◆ **What to do**:
The output should be all lines of the entries below in which the word "agent" occurs.

◆ **Saved data entries**:
========================

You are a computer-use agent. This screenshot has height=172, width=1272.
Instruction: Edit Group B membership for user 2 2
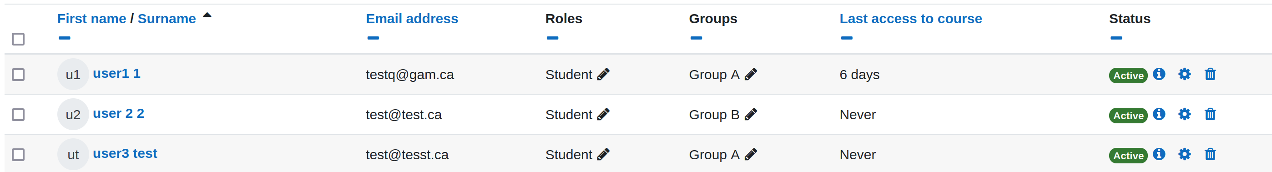point(751,115)

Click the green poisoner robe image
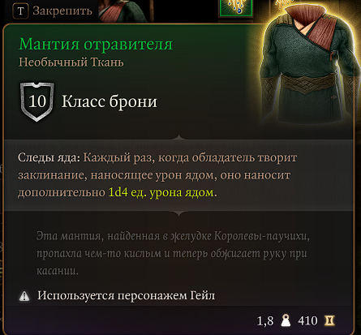[308, 65]
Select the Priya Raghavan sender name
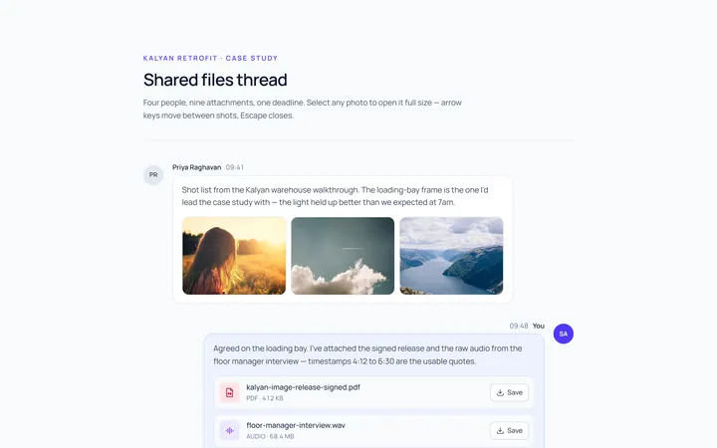Viewport: 717px width, 448px height. (x=196, y=167)
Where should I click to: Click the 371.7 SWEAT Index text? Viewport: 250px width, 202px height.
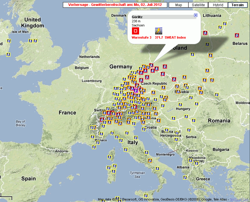pyautogui.click(x=170, y=38)
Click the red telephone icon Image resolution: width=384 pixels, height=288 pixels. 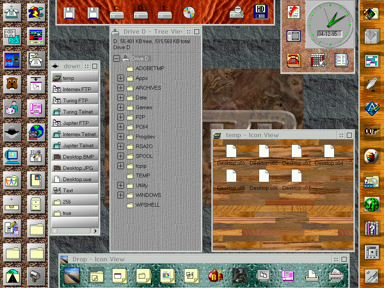(294, 60)
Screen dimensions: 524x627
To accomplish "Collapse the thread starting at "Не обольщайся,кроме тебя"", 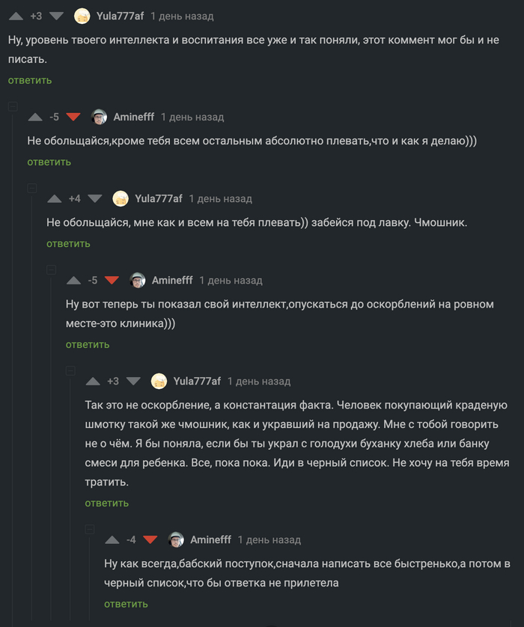I will [13, 107].
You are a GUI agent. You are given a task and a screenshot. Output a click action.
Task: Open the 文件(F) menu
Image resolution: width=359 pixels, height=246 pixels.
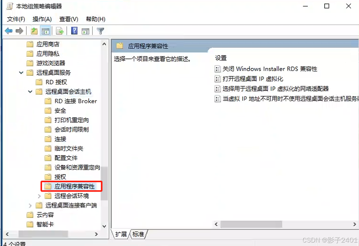[x=16, y=19]
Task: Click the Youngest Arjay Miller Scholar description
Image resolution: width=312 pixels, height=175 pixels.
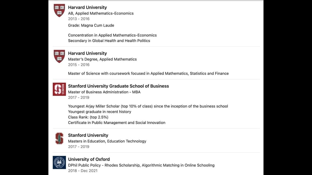Action: coord(148,106)
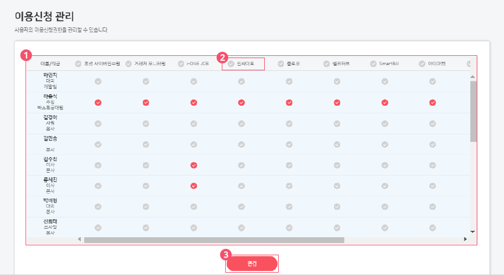Uncheck i-ONE JOB for 김수진

point(194,165)
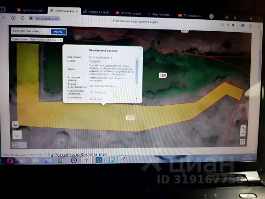Click the map zoom in button
This screenshot has height=199, width=265.
(x=243, y=128)
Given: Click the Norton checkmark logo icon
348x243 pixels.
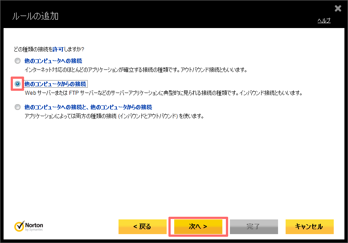Looking at the screenshot, I should tap(20, 226).
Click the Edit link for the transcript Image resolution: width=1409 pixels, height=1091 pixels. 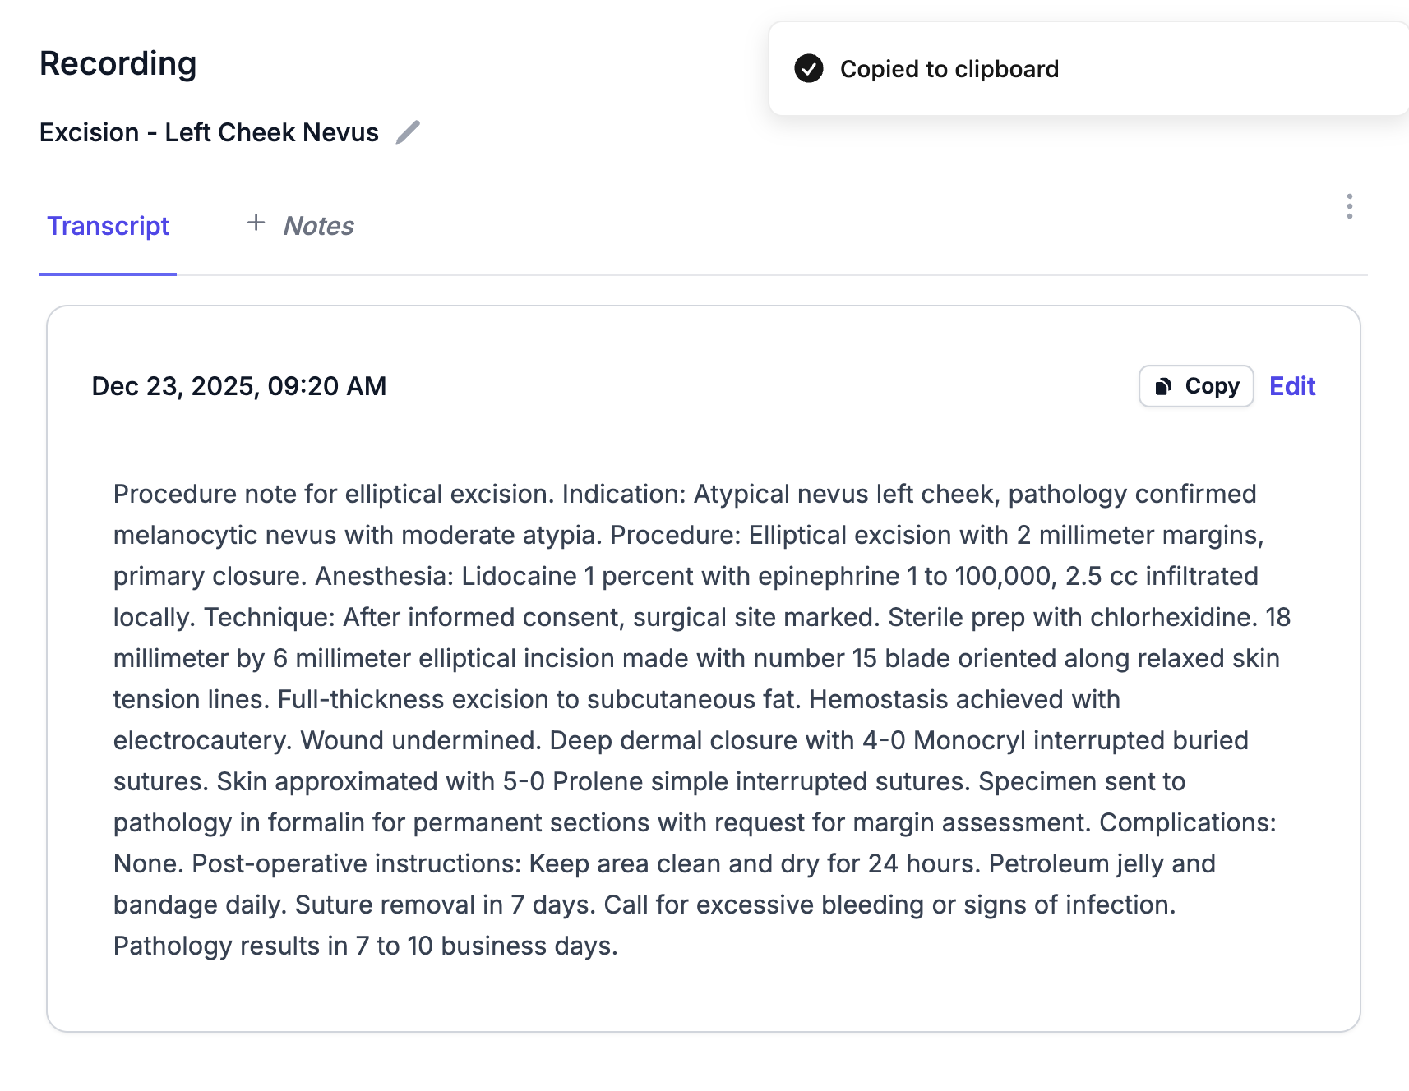tap(1291, 386)
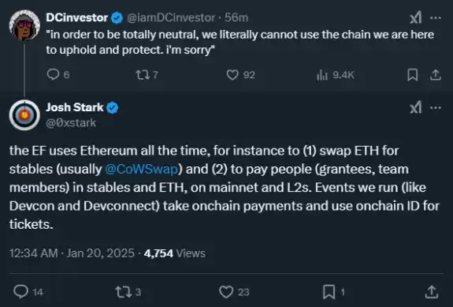Viewport: 453px width, 307px height.
Task: Open DCinvestor's avatar
Action: coord(24,25)
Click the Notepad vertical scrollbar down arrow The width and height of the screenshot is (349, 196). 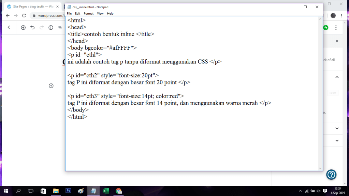click(x=320, y=168)
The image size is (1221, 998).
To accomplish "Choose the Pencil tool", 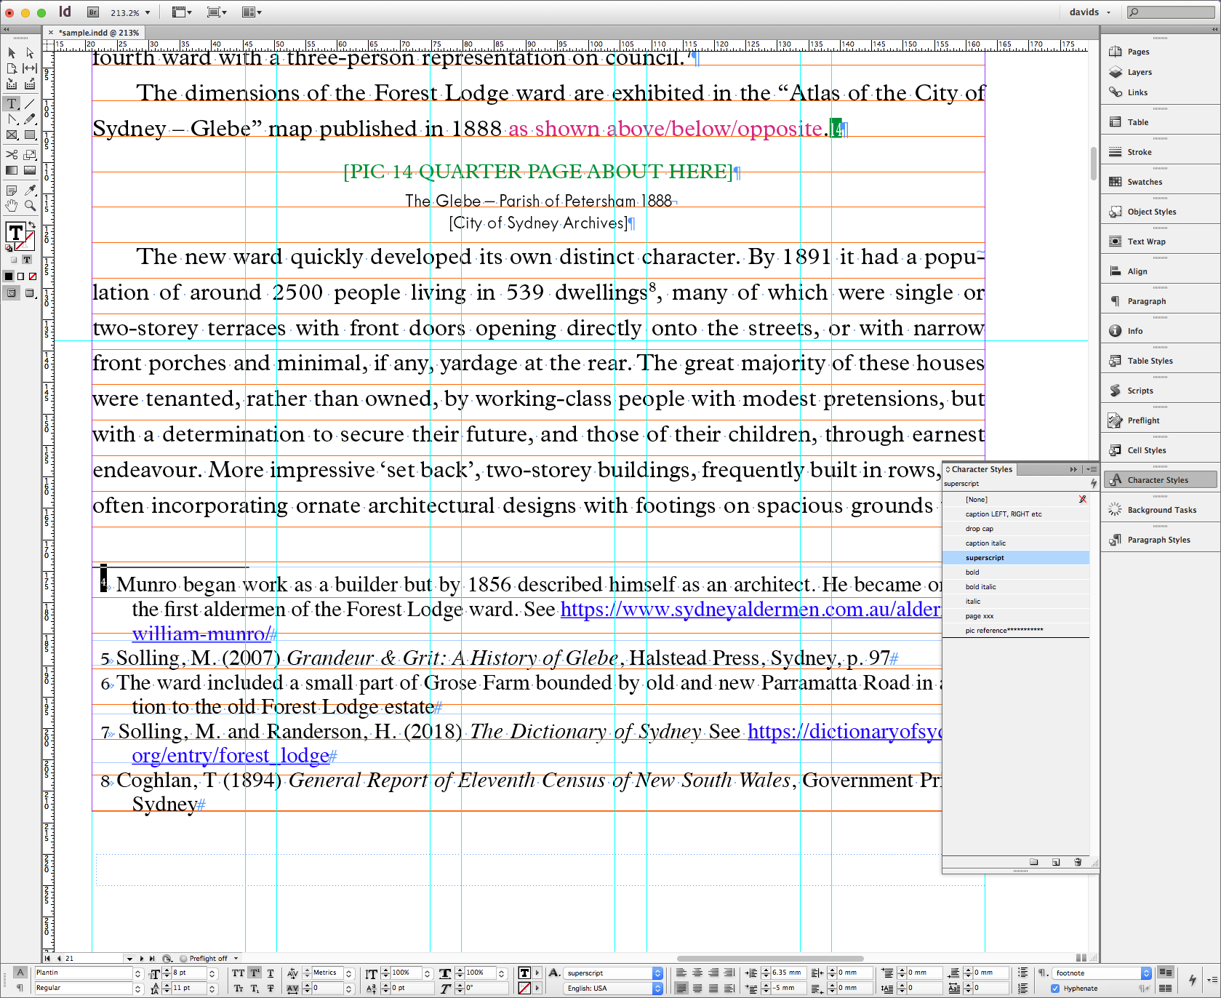I will tap(30, 119).
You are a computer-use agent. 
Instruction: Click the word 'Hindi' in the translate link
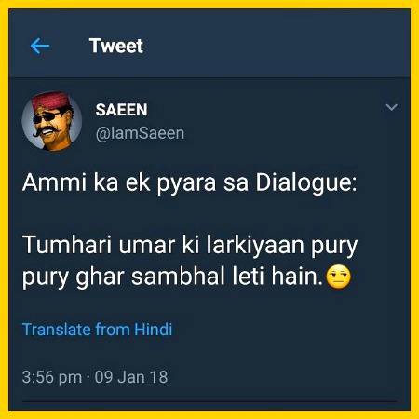(x=154, y=330)
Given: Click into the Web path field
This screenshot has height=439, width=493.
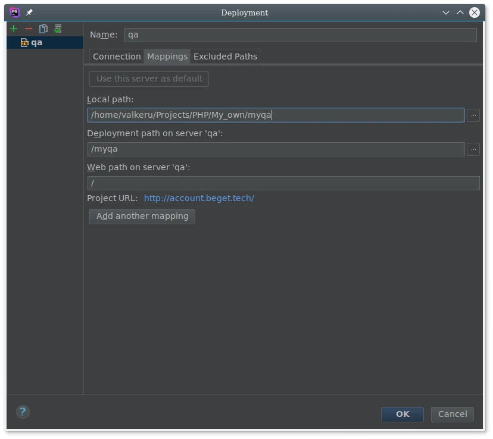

========================

◆ **Task answer**:
You are a computer-use agent. This screenshot has height=172, width=1272.
You are a GUI agent. You are given a task and a screenshot. Output a click action.
You are a computer-use agent. 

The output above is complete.